SourceForge Headquarters 225 Broadway Suite 1600 San Diego, CA 92101 +1 (858) 454-5900

Hi,

I've desided on a design for my own filesystem so now it is time to
ask for some feedback in case I've overlooked any obvious flaws.

The filesystem is for archiving data, lots of it. The most important
goal is reliability. Everything else is secondary.

Features:

- the filesystems is COW (blocks are never changed but copied to a new
  location on every change)
- always consistent at all times
- a crash might lose the last few seconds of writes but never once
  fsync() or close() has completed
- all metadata and data is checksummed
- metadata is stored with mirroring for simplicity
- data is stored striped with parity (raid5) to maximize space
- checksums are checked on read an errors corrected
- files can be restriped on the fly (increase/decrease stripe count)
- disks can be added, vacated and removed on the fly
- online defragmenter (also does restriping and vacating)
  This might actualy do a little defragmenting for every write.

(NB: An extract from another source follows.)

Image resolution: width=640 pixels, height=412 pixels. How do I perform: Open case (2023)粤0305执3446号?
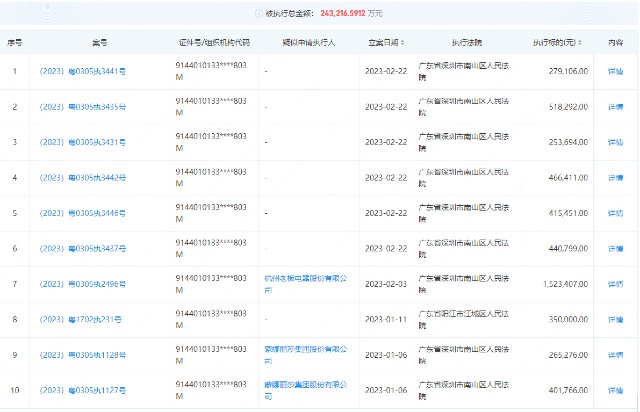[x=80, y=213]

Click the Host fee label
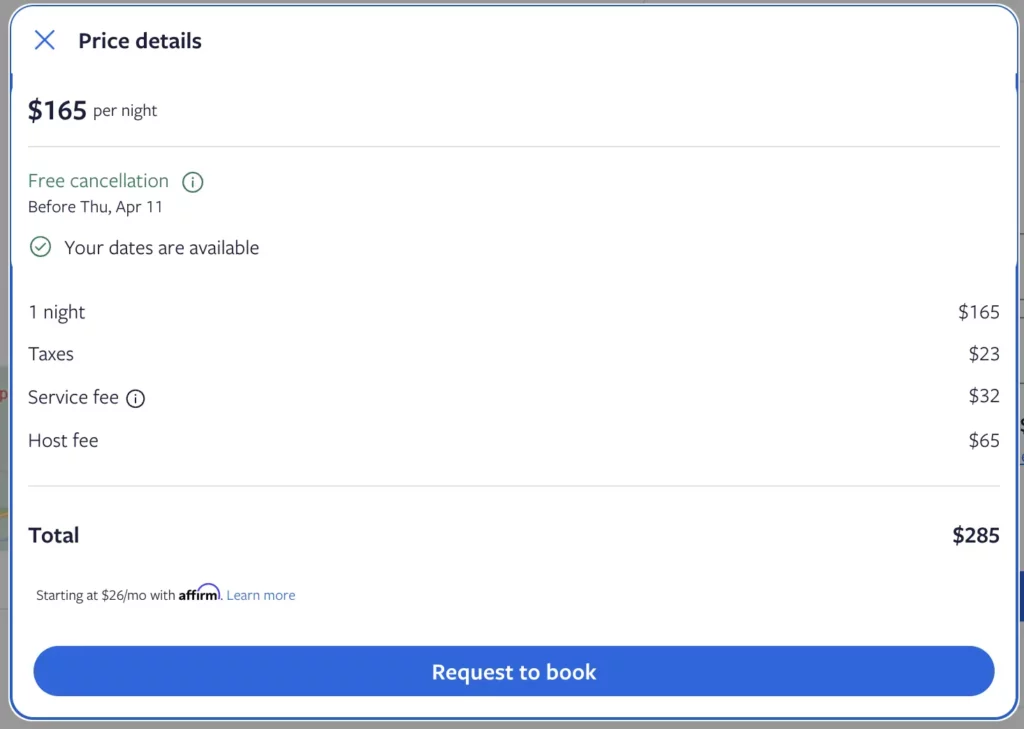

So much for what I want to achive. Now here is my design:

The basic building block for everything is 4K for now. I might try
bigger blocks later but a page seems like a nice round size. Every
object (file, directory) is stored using the SHA1 checksum of their
full path in a B-tree. Blocks of a file are also stored in a B-Tree
and use a 8 bit disk number and 56 bit block number.

Every meta data block starts with 48 bytes header:

class DiskBlock {
    BlockType type;
    CheckSum  checksum;
    CheckSum  parent;
};

BlockType is a 64bit magic for Data Pointer, Data Node, File, Dir,
Node, Root or Super (see below). checksum is the SHA1 checksum of the
block with checksum set to zero. parent is the checksum of the file
(or directory for files) the block belongs too. This is usefull for
recovery if things blow up or for fsck.

Every disk starts with an array of Superblocks identifying the
filesystem and disk:

class DiskSuper : public DiskBlock {
    UUID fs_uuid;
    UUID disk_uuid;
    uint64_t super_serial;
    uint64_t version;
    BlockPair root1;
    BlockPair root2;
    BlockPair root3;
    int num_devices;
    UUID device_uuids[MAX_DEVICES];
};

On startup the array is scanned to find the superblock with the
highest serial. If it is not present on all disks (crashed during
superblock update) a lower serial can be used. The version is used to
allow future changes. BlockPair is just a pair of device+block
references which are mirrors of each other. On every sync() the next
root* pair is overwritten in a round-robin fashion. At any time there
are at least 2 valid root pairs while one might currently be in
transit. Those 3 (6 with mirroring) blocks are the only blocks ever
overwritten (instead of copied) during normal operations.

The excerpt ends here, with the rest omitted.